WORK TASK:
Your task is to repeat the entries exactly from their first line through the line with "Task: Open the screenshot camera tool", and to stop there.

Stored entries:
== Segment start ==

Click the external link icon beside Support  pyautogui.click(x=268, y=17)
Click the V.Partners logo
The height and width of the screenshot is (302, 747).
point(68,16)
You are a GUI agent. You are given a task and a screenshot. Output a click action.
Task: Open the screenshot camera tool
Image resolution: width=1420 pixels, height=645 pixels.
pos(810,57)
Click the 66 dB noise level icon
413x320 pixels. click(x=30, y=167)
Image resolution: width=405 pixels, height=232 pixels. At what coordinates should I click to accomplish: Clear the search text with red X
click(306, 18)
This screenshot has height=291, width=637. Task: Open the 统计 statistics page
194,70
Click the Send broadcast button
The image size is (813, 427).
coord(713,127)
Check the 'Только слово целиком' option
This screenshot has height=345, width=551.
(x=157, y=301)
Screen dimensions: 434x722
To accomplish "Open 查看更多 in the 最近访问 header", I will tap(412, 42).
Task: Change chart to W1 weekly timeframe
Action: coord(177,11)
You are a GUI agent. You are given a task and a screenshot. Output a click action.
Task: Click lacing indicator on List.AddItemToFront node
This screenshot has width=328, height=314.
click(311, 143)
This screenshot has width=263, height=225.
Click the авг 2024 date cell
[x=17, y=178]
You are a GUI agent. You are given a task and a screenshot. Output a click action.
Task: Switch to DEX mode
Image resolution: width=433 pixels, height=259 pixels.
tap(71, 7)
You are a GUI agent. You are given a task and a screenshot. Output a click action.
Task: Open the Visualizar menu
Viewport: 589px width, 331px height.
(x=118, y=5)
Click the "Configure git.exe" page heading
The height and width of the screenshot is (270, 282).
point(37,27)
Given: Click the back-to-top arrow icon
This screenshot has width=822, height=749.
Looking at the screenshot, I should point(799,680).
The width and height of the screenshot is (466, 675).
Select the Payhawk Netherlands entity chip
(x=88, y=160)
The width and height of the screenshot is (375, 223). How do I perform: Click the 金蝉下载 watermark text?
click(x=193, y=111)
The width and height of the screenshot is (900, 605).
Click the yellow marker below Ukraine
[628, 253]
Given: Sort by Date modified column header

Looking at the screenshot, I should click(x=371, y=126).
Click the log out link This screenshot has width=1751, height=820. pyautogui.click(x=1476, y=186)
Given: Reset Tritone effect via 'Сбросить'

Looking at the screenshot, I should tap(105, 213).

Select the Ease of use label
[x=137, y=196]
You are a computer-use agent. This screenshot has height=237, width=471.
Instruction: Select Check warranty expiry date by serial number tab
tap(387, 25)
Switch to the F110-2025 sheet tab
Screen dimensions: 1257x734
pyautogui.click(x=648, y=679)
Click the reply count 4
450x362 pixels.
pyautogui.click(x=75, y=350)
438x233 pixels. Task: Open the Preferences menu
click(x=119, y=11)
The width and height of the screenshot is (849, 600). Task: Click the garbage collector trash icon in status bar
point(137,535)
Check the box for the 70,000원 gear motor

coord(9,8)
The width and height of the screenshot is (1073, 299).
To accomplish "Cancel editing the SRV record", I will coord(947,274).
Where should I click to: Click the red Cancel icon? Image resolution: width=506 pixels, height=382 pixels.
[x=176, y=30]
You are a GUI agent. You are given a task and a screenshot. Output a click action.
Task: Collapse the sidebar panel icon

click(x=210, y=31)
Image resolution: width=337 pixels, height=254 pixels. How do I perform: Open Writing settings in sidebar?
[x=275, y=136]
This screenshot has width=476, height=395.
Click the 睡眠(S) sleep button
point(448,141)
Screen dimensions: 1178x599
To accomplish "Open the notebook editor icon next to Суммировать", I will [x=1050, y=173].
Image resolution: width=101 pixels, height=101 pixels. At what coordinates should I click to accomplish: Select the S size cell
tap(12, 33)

== Segment end ==

WRITTEN SOLUTION:
Click the external link icon beside Support  pyautogui.click(x=268, y=17)
Click the V.Partners logo
The height and width of the screenshot is (302, 747).
point(68,16)
You are a GUI agent. You are given a task and a screenshot. Output a click action.
Task: Open the screenshot camera tool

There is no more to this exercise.